• BRIEF:
Edit the lines that begin at the one containing "Screen dimensions: 789x621" and stop after the one containing "Action: [20, 463]", changing "column header" to "column title" and leaving everything else unchanged. Return only those lines, without the pictures.

-----

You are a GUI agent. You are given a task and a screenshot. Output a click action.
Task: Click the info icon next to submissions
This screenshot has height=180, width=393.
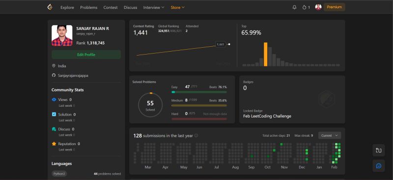coord(196,136)

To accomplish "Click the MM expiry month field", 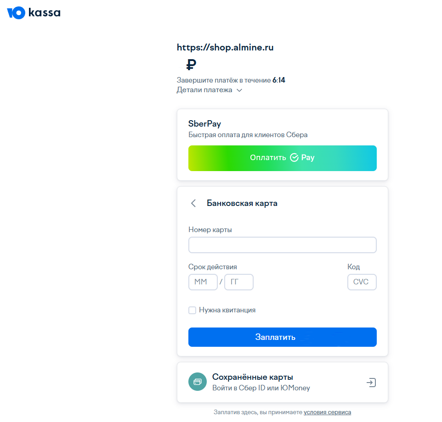I will pyautogui.click(x=203, y=282).
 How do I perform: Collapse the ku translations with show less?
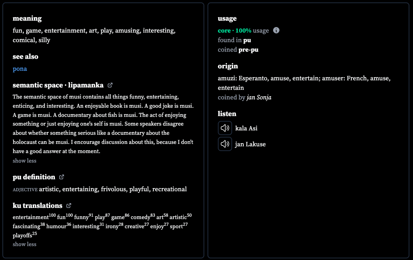click(x=25, y=244)
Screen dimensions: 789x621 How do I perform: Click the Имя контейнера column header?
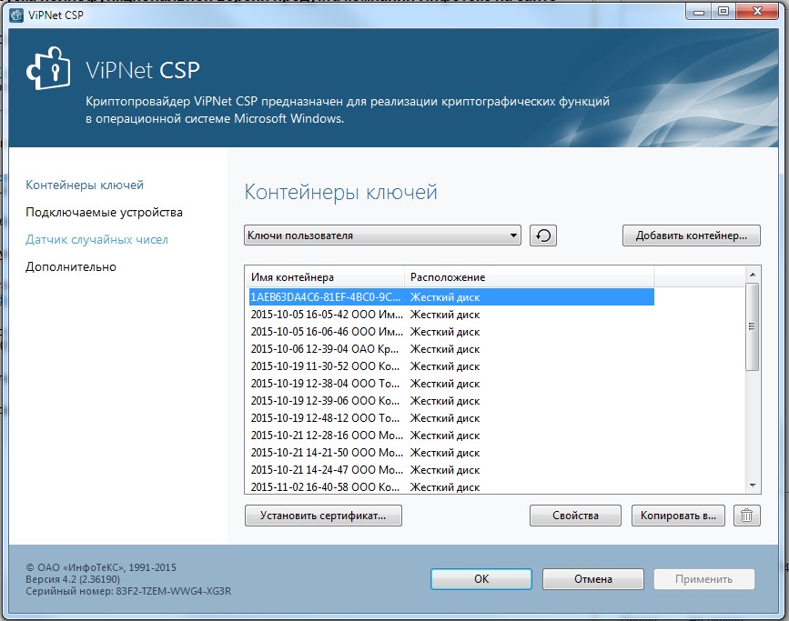coord(324,276)
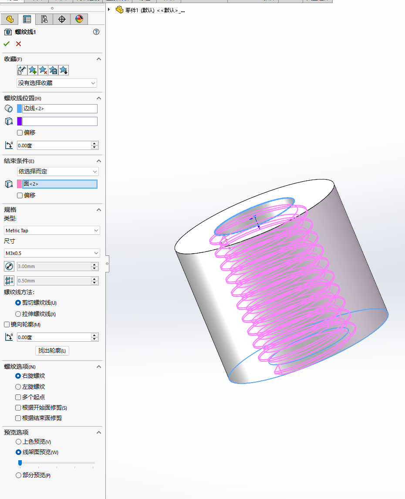Viewport: 405px width, 499px height.
Task: Click the preview quality slider handle
Action: [20, 463]
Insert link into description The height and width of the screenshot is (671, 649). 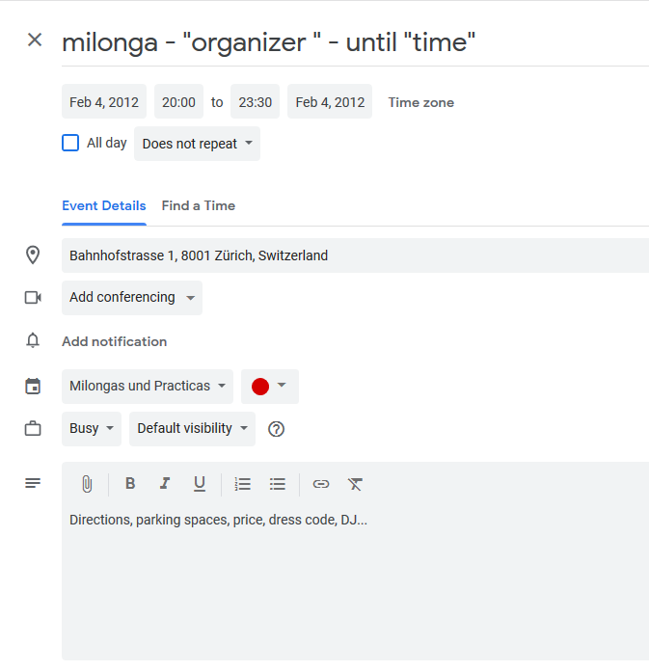pyautogui.click(x=321, y=484)
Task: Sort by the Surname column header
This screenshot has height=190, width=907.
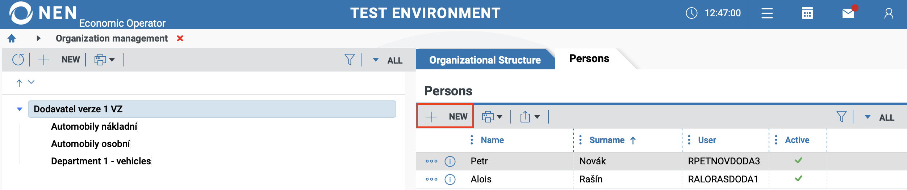Action: 607,140
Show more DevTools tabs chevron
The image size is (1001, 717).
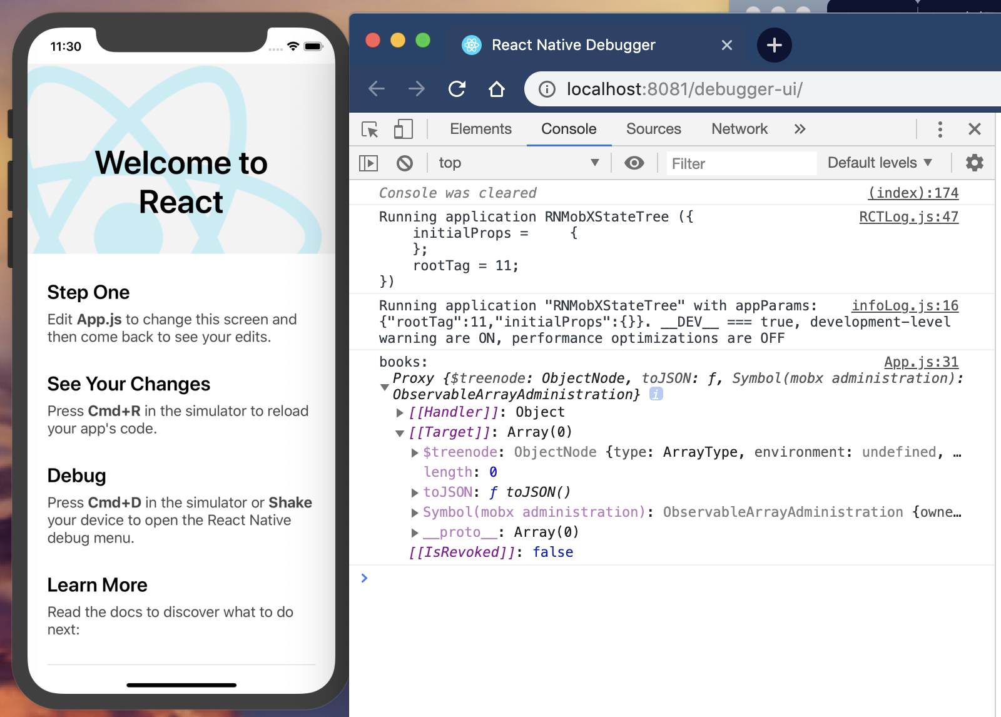pyautogui.click(x=800, y=130)
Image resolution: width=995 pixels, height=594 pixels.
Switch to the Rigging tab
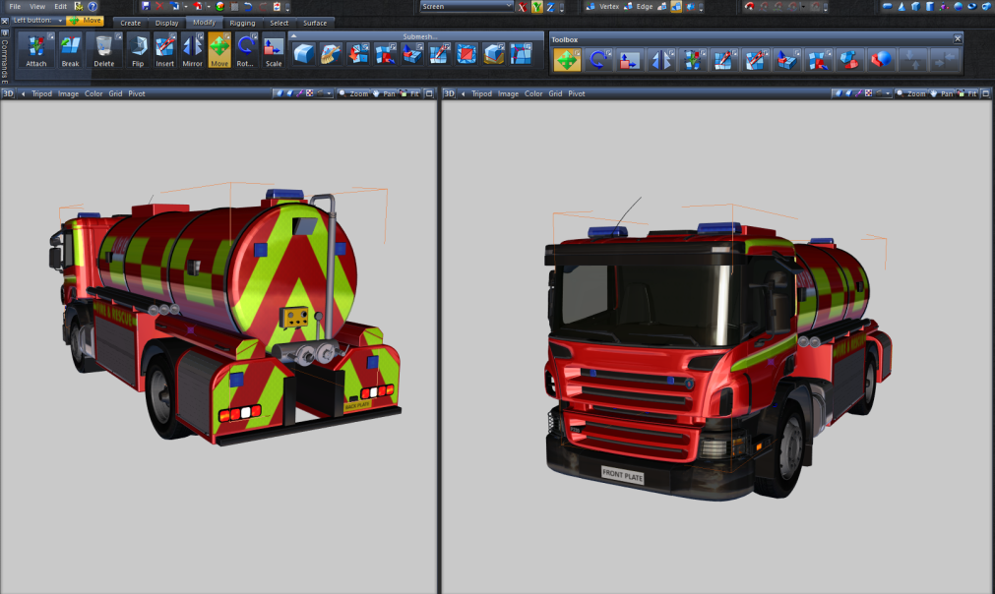coord(242,23)
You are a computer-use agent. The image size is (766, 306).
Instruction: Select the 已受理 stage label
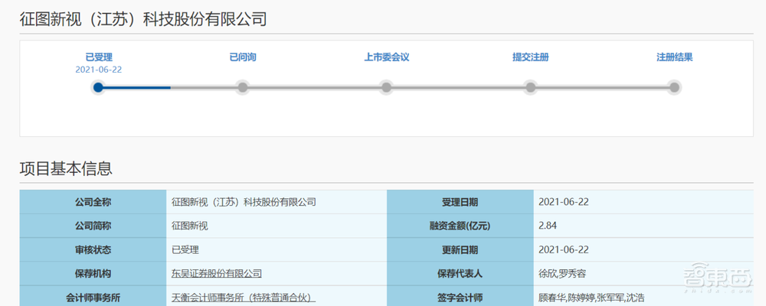pyautogui.click(x=99, y=57)
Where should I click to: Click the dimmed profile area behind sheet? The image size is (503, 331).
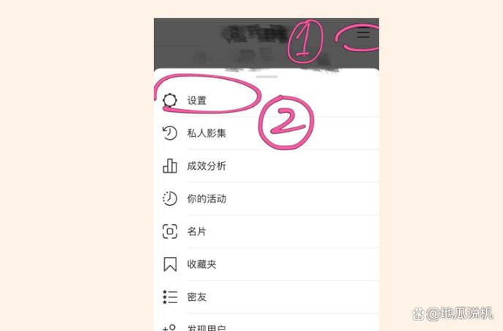coord(267,43)
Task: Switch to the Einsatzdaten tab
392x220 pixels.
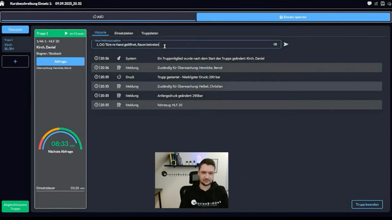Action: point(124,33)
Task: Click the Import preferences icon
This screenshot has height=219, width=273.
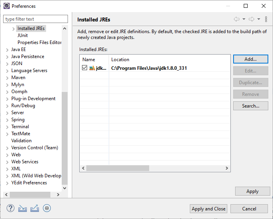Action: [x=23, y=208]
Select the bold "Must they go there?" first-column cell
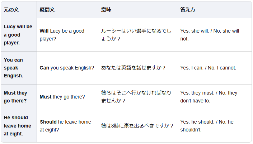Viewport: 253px width, 144px height. click(x=15, y=97)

-----

• RESULT OF THE EXERCISE:
Screen dimensions: 789x621 How do I perform: Click the Имя контейнера column title?
coord(324,276)
Viewport: 405px width, 499px height.
Task: Click the preview quality slider handle
Action: [20, 463]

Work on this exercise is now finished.